Scandals over the illegal dumping of sewage into rivers are on the rise. Here in our little corner of England, signs are up permanently warning us against bathing, swimming, paddling in our beautiful rivers. Rivers that carried us as children, cooled us in the heat, soothed us in the warmth, are no longer safe. So this book is especially topical but also perhaps because this is nothing new – it’s just that it becomes more topical the more well off the countries are that are experiencing it. There are many who will have felt the plight of the rivers for centuries and lifetimes longer than we have.

‘Words… are like birds… when you publish books, you are setting caged birds free. You never know whom those words will reach, whose hearts succumb to their sweet song.’

The book follows the lifespan of a raindrop as it travels across generations, continents and centuries. Much like The Island of Missing Trees, with a single fig tree as the main protagonist, it’s an ode to past-times. We meet mudlarkers, erudite kings, despots, healers and a hydrologist.

A rich tapestry of themes are woven throughout the time periods and the characters with a strong emphasis on parental abandonment and neglect, within all three timelines. Popular historical figures are brought to life, and both historic and current wars are exposed. A significant spotlight is on the Yazidi culture and the devastating persecution of the community is a prime example of the topical nature of this book.

‘A kiss is two drops of water finding their way to each other.’

It is an extraordinary novel full of history, myths and human experience, entwining strangers with a single drop of water.

About the Book

This is the story of one lost poem, two great rivers, and three remarkable lives – all connected by a single drop of water.

In the ruins of Nineveh, that ancient city of Mesopotamia, there lies hidden in the sand fragments of a long-forgotten poem, the Epic of Gilgamesh.

In Victorian London, an extraordinary child is born at the edge of the dirt-black Thames. Arthur’s only chance of escaping poverty is his brilliant memory. When his gift earns him a spot as an apprentice at a printing press, Arthur’s world opens up far beyond the slums, with one book soon sending him across the seas: Nineveh and Its Remains.

In 2014 Turkey, Narin, a Yazidi girl living by the River Tigris, waits to be baptised with water brought from the holy sit of Lalish in Iraq. The ceremony is cruelly interrupted, and soon Narin and her grandmother must journey across war-torn lands in the hope of reaching the sacred valley of their people.

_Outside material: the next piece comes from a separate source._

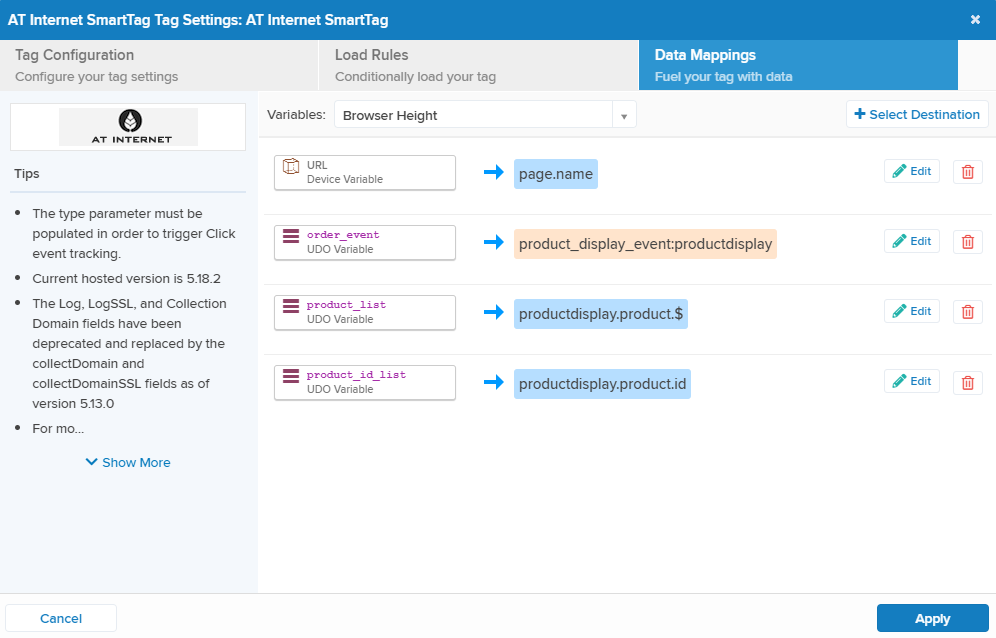Image resolution: width=996 pixels, height=638 pixels.
Task: Edit the productdisplay.product.id mapping
Action: [911, 381]
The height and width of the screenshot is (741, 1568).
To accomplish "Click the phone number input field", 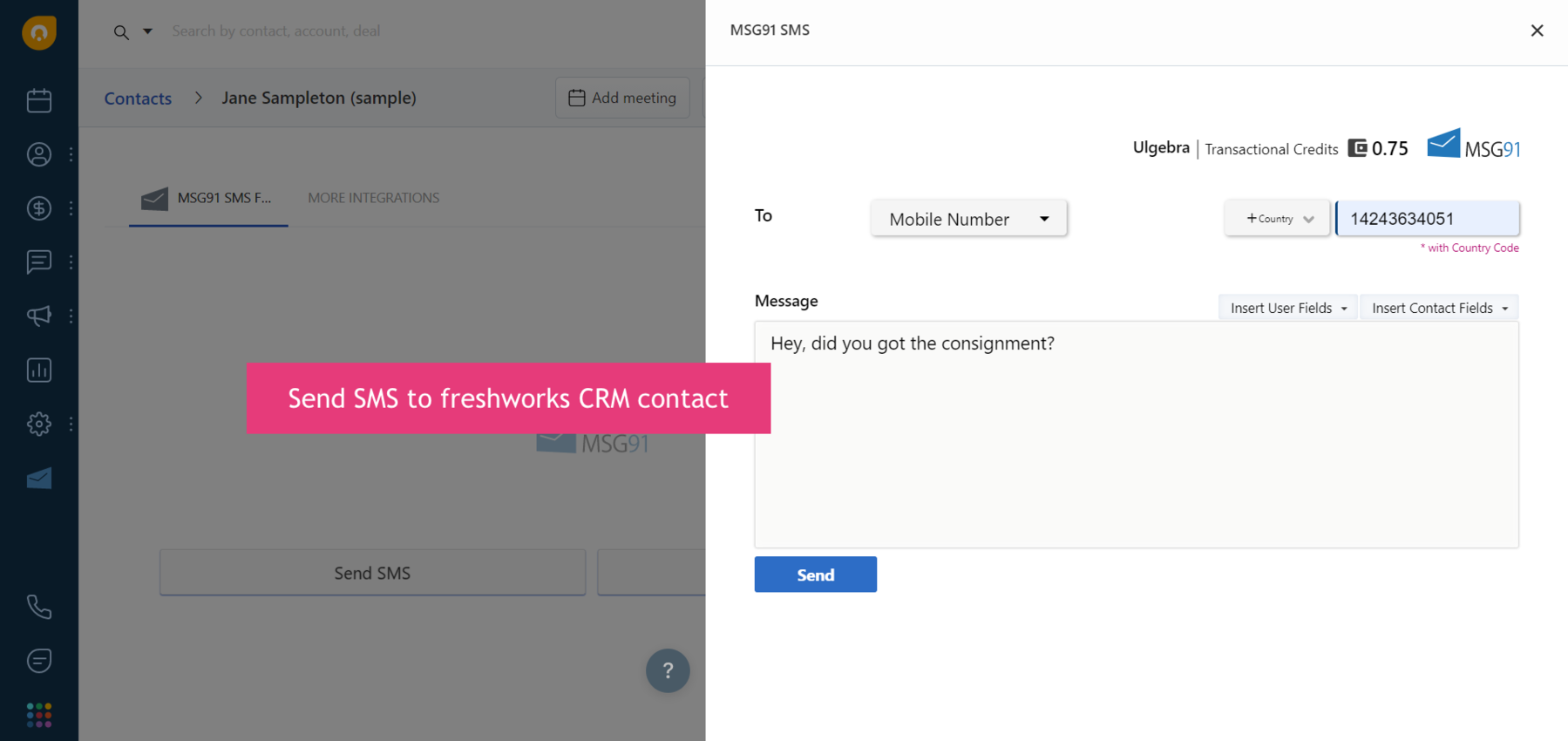I will click(x=1428, y=219).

In 2018 London, broken-hearted Zaleekhah, a hydrologist, moves to a houseboat on the Thames to escape the wreckage of her marriage. Zaleekhah foresees a life drained of all love and meaning – until an unexpected connection to her homeland changes everything.

A dazzling feat of storytelling from one of the greatest writers of our time, Elif Shafak’s There are Rivers in the Sky is a rich, sweeping novel that spans centuries, continents and cultures, entwined by rivers, rains, and waterdrops:

‘Water remembers. It is humans who forget.’

About The Author

Elif Shafak is an award-winning British Turkish novelist whose work has been translated into fifty-five languages. The author of nineteen books, twelve of which are novels, she is a bestselling author in many countries around the world. Shafak’s latest novel, The Island of Missing Trees, was a top ten Sunday Times bestseller, a Reese Witherspoon Book Club pick and was shortlisted for the Costa Novel Award and the Women’s Prize. Her previous novel 10 Minutes 38 Seconds in this Strange World was shortlisted for the Booker Prize and the RSL Ondaatje Prize; longlisted for the Dublin Literary Award; and chosen as Blackwell’s Book of the Year.

She is a Vice-President of the Royal Society of Literature. Shafak was awarded the Halldór Laxness International Literature Prize for her contribution to ‘the renewal of the art of storytelling.’